# Start of Record list

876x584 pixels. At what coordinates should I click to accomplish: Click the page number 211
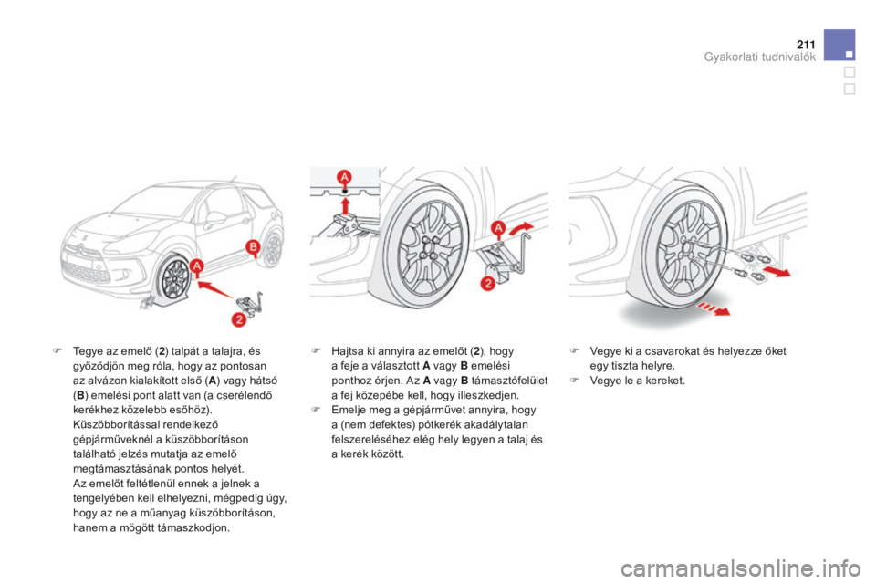point(806,45)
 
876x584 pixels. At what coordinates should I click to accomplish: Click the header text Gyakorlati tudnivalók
point(760,57)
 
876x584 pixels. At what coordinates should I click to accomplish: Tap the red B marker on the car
point(253,247)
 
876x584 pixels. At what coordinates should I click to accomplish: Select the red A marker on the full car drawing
point(196,267)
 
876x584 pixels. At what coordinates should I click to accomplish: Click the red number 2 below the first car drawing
point(239,319)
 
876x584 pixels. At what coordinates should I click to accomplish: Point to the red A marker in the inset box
point(345,178)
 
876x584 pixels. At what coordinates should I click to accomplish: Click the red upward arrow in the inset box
point(345,205)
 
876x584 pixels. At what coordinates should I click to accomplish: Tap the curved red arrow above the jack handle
point(521,228)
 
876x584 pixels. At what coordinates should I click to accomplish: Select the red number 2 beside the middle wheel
point(487,284)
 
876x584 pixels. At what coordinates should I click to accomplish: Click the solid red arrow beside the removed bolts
point(776,272)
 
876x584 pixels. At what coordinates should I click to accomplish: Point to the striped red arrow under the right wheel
point(713,308)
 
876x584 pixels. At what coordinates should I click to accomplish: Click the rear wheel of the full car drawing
point(273,250)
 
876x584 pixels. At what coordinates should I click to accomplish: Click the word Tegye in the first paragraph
point(88,351)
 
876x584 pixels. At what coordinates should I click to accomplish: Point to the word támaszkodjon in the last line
point(194,527)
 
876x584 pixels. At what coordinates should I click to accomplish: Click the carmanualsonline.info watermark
point(742,568)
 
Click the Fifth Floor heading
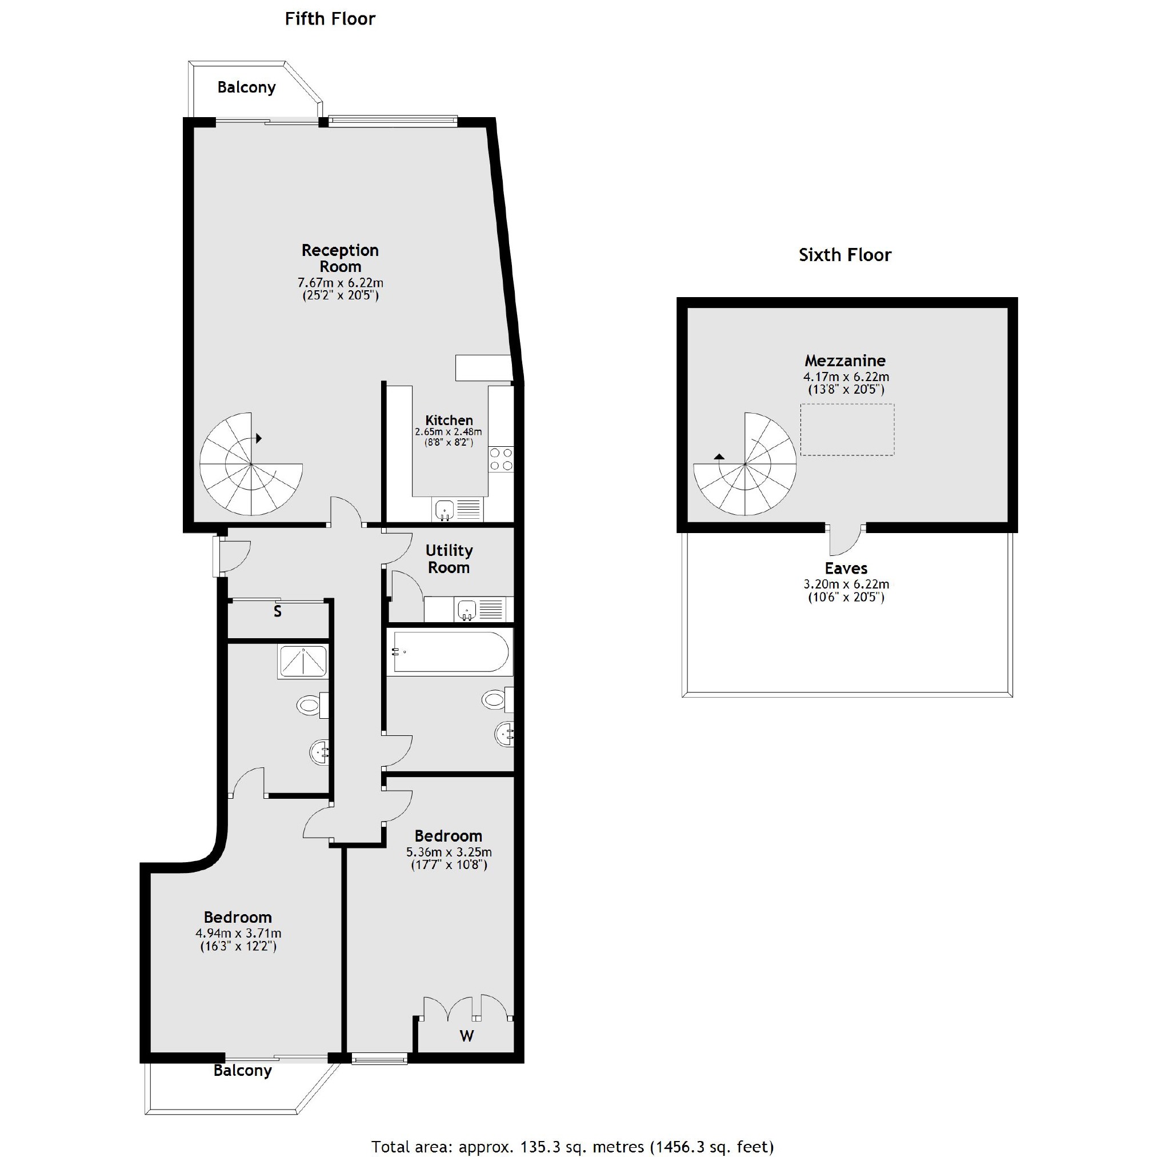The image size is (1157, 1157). (x=330, y=19)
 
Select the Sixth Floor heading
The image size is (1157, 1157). (x=844, y=255)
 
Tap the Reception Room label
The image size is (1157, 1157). (x=339, y=258)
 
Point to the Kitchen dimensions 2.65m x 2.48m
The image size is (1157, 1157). (x=448, y=432)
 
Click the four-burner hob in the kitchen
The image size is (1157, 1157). (x=501, y=459)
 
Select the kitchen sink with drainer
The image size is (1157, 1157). (x=457, y=510)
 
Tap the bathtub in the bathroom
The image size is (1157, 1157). (x=449, y=651)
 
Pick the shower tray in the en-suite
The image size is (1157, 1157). (x=302, y=661)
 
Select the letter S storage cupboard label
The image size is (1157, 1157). (x=277, y=612)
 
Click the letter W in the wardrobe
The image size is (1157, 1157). (x=466, y=1036)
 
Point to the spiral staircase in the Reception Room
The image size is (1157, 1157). (x=251, y=464)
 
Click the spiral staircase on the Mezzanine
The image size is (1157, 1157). (x=745, y=464)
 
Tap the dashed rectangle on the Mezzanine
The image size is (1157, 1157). (x=847, y=430)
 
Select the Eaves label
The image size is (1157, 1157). (x=846, y=569)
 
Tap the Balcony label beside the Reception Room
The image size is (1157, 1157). (x=246, y=87)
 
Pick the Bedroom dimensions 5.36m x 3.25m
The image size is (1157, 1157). (x=449, y=852)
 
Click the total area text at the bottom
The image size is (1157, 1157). (x=572, y=1146)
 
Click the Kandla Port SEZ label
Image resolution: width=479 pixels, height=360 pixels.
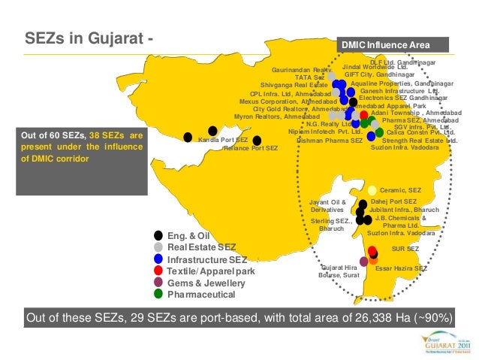(x=222, y=141)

# End of Record list

Problem description ▸ Copy every line of the data above word for word, leaving out the pictures.

Task response ▸
876x584 pixels. At what coordinates should I click to accomplish: Click the page number 211
point(806,45)
 
876x584 pixels. At what coordinates should I click to accomplish: Click the header text Gyakorlati tudnivalók
point(760,57)
 
876x584 pixels. At what coordinates should I click to accomplish: Tap the red B marker on the car
point(253,247)
 
876x584 pixels. At what coordinates should I click to accomplish: Select the red A marker on the full car drawing
point(196,267)
 
876x584 pixels. At what coordinates should I click to accomplish: Click the red number 2 below the first car drawing
point(239,319)
 
876x584 pixels. At what coordinates should I click to accomplish: Point to the red A marker in the inset box
point(345,178)
 
876x584 pixels. At what coordinates should I click to accomplish: Click the red upward arrow in the inset box
point(345,205)
 
876x584 pixels. At what coordinates should I click to accomplish: Tap the curved red arrow above the jack handle
point(521,228)
 
876x584 pixels. At what coordinates should I click to accomplish: Select the red number 2 beside the middle wheel
point(487,284)
 
876x584 pixels. At what coordinates should I click to accomplish: Click the solid red arrow beside the removed bolts
point(776,272)
 
876x584 pixels. At what coordinates should I click to accomplish: Point to the striped red arrow under the right wheel
point(713,308)
 
876x584 pixels. At what coordinates should I click to accomplish: Click the rear wheel of the full car drawing
point(273,250)
 
876x584 pixels. At what coordinates should I click to accomplish: Click the word Tegye in the first paragraph
point(88,351)
 
876x584 pixels. At what coordinates should I click to accomplish: Point to the word támaszkodjon in the last line
point(194,527)
 
876x584 pixels. At what coordinates should I click to accomplish: Click the carmanualsonline.info watermark
point(742,568)
 
Click the Fifth Floor heading
The image size is (1157, 1157). (x=330, y=19)
 
Select the Sixth Floor heading
The image size is (1157, 1157). (x=844, y=255)
 
Tap the Reception Room label
The image size is (1157, 1157). (x=339, y=258)
 
Point to the Kitchen dimensions 2.65m x 2.48m
The image size is (1157, 1157). (x=448, y=432)
 
Click the four-burner hob in the kitchen
The image size is (1157, 1157). (x=501, y=459)
 
Select the kitchen sink with drainer
The image size is (1157, 1157). (x=457, y=510)
 
Tap the bathtub in the bathroom
The image size is (1157, 1157). (x=449, y=651)
 
Pick the shower tray in the en-suite
The image size is (1157, 1157). (x=302, y=661)
 
Select the letter S storage cupboard label
The image size is (1157, 1157). (x=277, y=612)
 
Click the letter W in the wardrobe
The image size is (1157, 1157). (x=466, y=1036)
 
Point to the spiral staircase in the Reception Room
The image size is (1157, 1157). (x=251, y=464)
 
Click the spiral staircase on the Mezzanine
The image size is (1157, 1157). (x=745, y=464)
 
Tap the dashed rectangle on the Mezzanine
The image size is (1157, 1157). (x=847, y=430)
 
Select the Eaves label
The image size is (1157, 1157). (x=846, y=569)
 
Tap the Balcony label beside the Reception Room
The image size is (1157, 1157). (x=246, y=87)
 
Pick the Bedroom dimensions 5.36m x 3.25m
The image size is (1157, 1157). (x=449, y=852)
 
Click the total area text at the bottom
The image size is (1157, 1157). (x=572, y=1146)
 
Click the Kandla Port SEZ label
Image resolution: width=479 pixels, height=360 pixels.
(x=222, y=141)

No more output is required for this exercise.